Le secteur public à l’heure de la confiance numérique



La numérisation des échanges a redéfini les modes de relation entre les internautes et les plateformes digitales. Ce qui est vrai pour les entreprises l’est aujourd’hui dans le secteur public qui s’est engagé ces dernières années dans le déploiement des e-services. Mais avec eux se sont parallèlement développés les risques de malveillance et le besoin de renforcer la confiance entre le citoyen et la sphère publique.

Les organismes publics, des marques comme les autres

Nouveaux services dématérialisés, simplification des échanges et de l’accès aux informations : les services publics numériques évoluent sans cesse et se diversifient pour rapprocher toujours davantage le citoyen du secteur public. Renouveler ses papiers d’identité, déclarer ses revenus, suivre ses remboursements de santé en temps réel ou encore préparer sa retraite … les Français sont de plus en plus nombreux à effectuer leurs démarches administratives en ligne.

Il s’agit d’offrir à l’usager un service de qualité, efficace et proche de ses attentes. Celui-ci devient un « client-citoyen » exigeant en quête de services disponibles, accessibles, connectés et personnalisés, qui entend fonder sa relation sur la confiance. Les administrations et les institutions publiques l’ont compris et déploient « des stratégies de marque », porteuses de valeurs et d’ambitions. Sans compter sur le niveau de satisfaction du citoyen reste étroitement lié aux domaines que sont l’emploi, la fiscalité, la santé ou encore l’éducation, là où plus qu’ailleurs la confiance est requise.

Des systèmes plus efficients mais plus exposés

Si elle ouvre des opportunités, la révolution digitale du service public s’accompagne de nouveaux risques. La simplification des services et leur démultiplication omnicanale génèrent une quantité de données. Au même titre que les entreprises qui sont confrontées à la cybermenace, les organismes publics se retrouvent face à une forte recrudescence des malveillances.

Les schémas et les techniques des attaques gagnent en complexité et en ingéniosité et le risque digital prend aujourd’hui différentes formes : tentatives de phishing par email, détournements de sites, fausses annonces d’emploi, usurpation d’identité des institutions étatiques … De nouveaux emails frauduleux de phishing ont encore fait récemment leur apparition. Près de 5 500 internautes* en sont victimes chaque jour, une fraude qui porte atteinte à l’image des administrations concernées et, révélant une défaillance en matière de sécurisation des données, peut entamer durablement la confiance des citoyens.

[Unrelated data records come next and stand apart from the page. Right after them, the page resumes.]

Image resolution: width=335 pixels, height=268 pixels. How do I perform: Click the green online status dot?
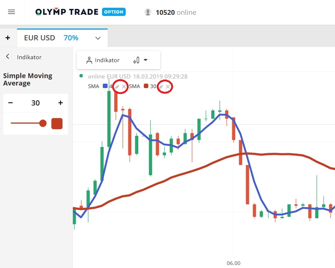pos(81,76)
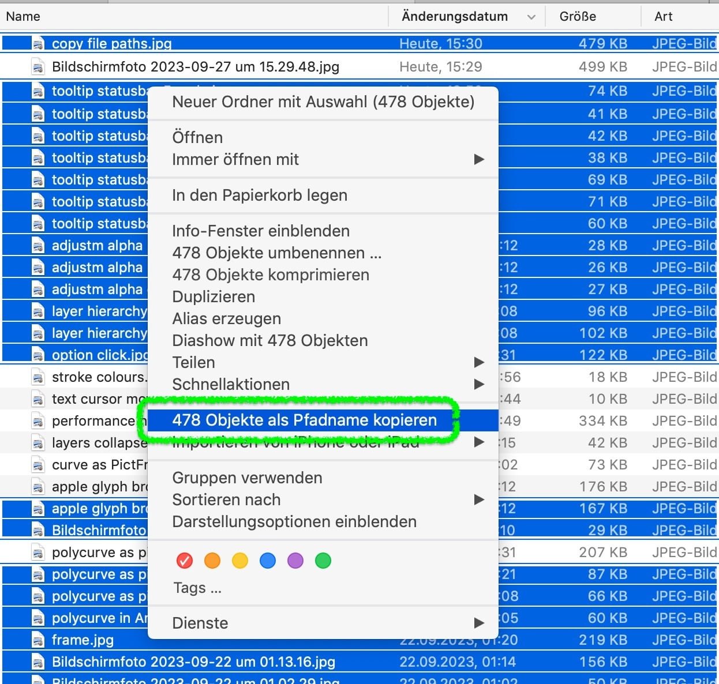Click the JPEG icon next to option click.jpg
The height and width of the screenshot is (684, 719).
tap(38, 355)
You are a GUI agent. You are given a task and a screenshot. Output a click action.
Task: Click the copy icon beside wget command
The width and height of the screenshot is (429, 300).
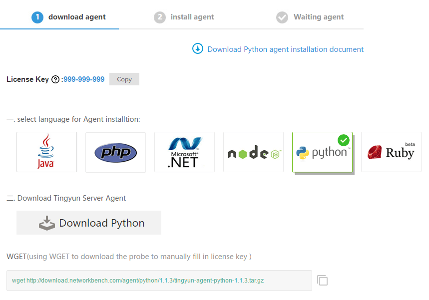click(x=323, y=281)
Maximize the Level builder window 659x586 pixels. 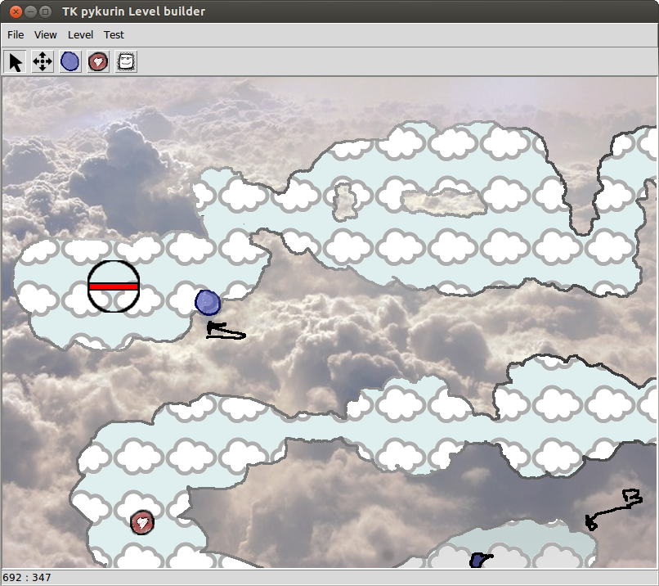[45, 11]
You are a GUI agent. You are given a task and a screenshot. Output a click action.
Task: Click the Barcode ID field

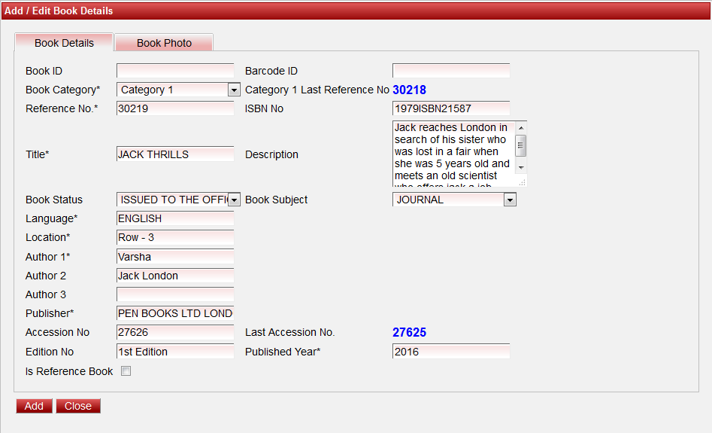(x=451, y=71)
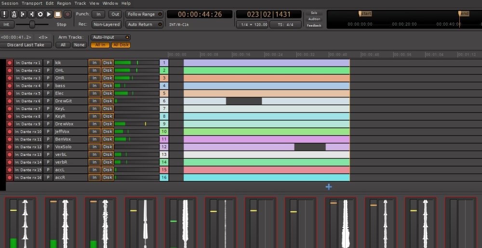
Task: Toggle record arm on kik track
Action: point(9,63)
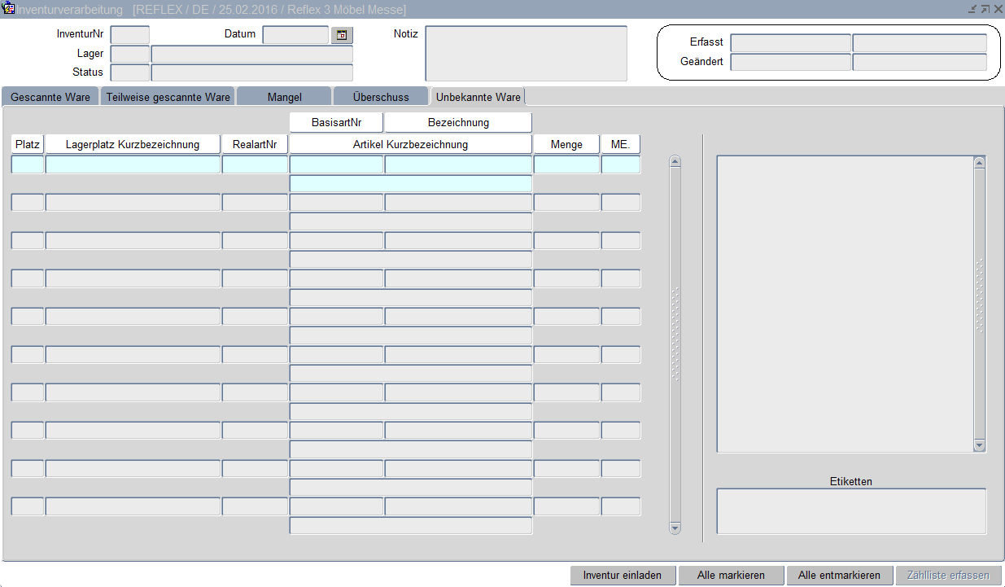
Task: Click the table scrollbar down arrow
Action: point(675,528)
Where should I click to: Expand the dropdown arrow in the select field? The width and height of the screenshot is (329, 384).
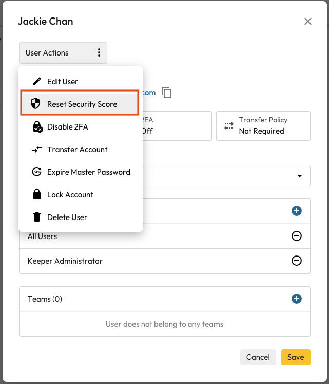[300, 176]
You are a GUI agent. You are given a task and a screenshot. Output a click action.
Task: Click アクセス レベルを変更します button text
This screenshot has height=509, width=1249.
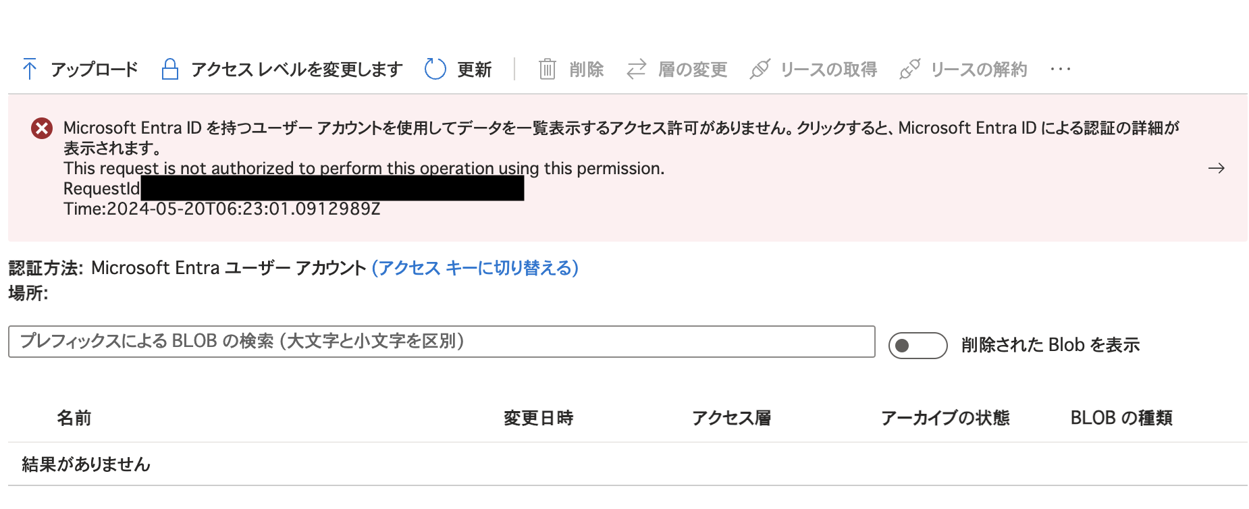coord(296,69)
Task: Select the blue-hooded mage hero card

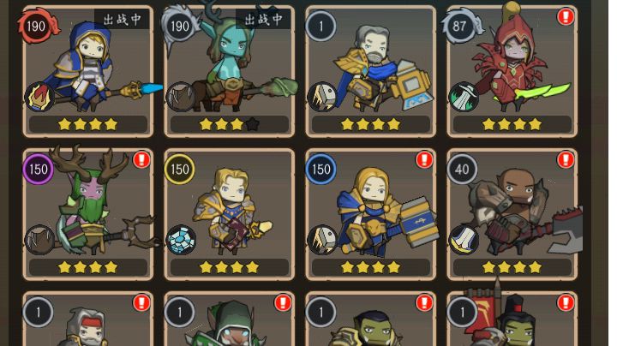Action: (88, 72)
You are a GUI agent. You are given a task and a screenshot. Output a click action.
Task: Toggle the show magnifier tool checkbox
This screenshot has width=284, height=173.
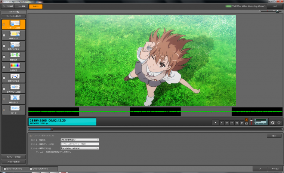pos(4,169)
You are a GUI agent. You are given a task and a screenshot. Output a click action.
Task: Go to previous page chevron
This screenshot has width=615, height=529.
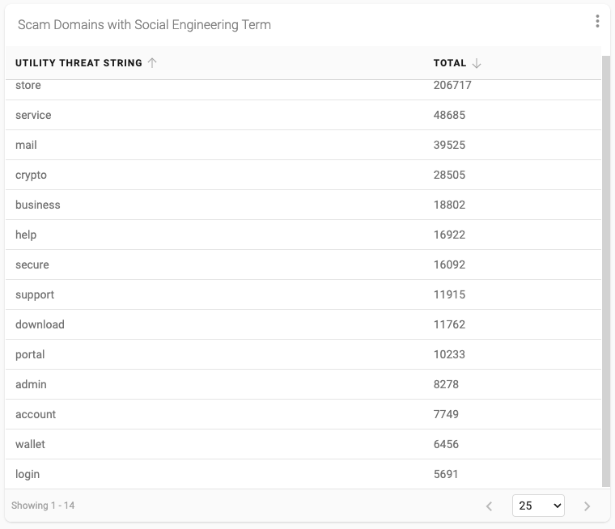coord(489,506)
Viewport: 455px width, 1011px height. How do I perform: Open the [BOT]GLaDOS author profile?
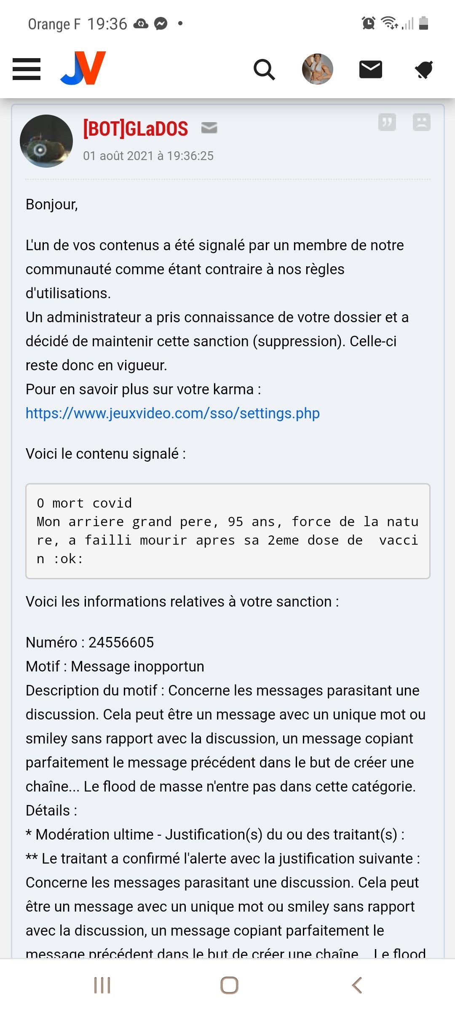[x=135, y=128]
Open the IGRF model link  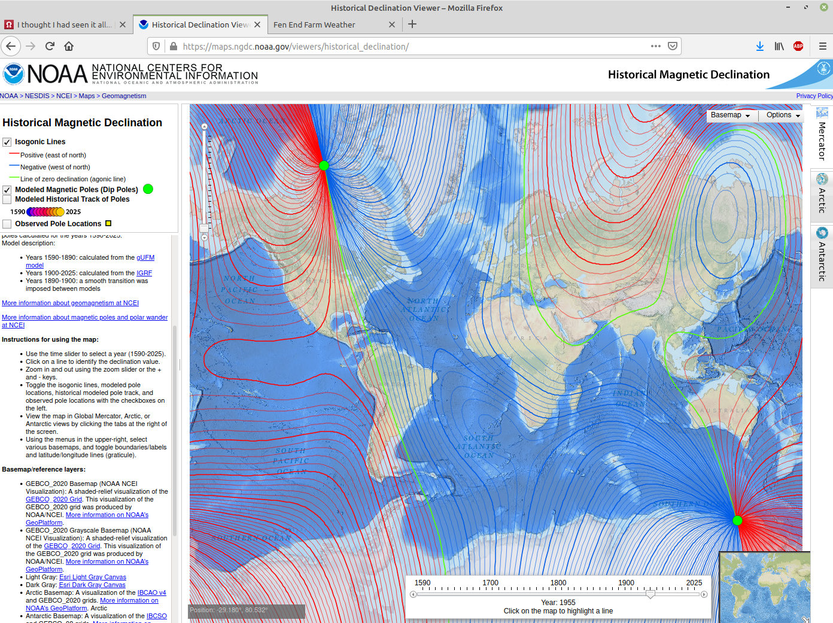(x=144, y=273)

Protection des données, protection de la marque

Dans ce contexte anxiogène, protéger les marques des organismes publics consiste à protéger à la fois les citoyens et les administrations en les aidant à différencier les vrais des faux sites internet, à détecter les cas de fraudes, à signaler en temps réel les menaces, à déjouer les pièges. Prendre conscience collectivement des risques de malveillance, de phishing ou de contrefaçon et sans aucun doute « la première des lignes de défense » en matière de protection des données. Là où le phishing fait 2 millions de victimes par an, la sécurité digitale devient plus qu’un enjeu : une priorité.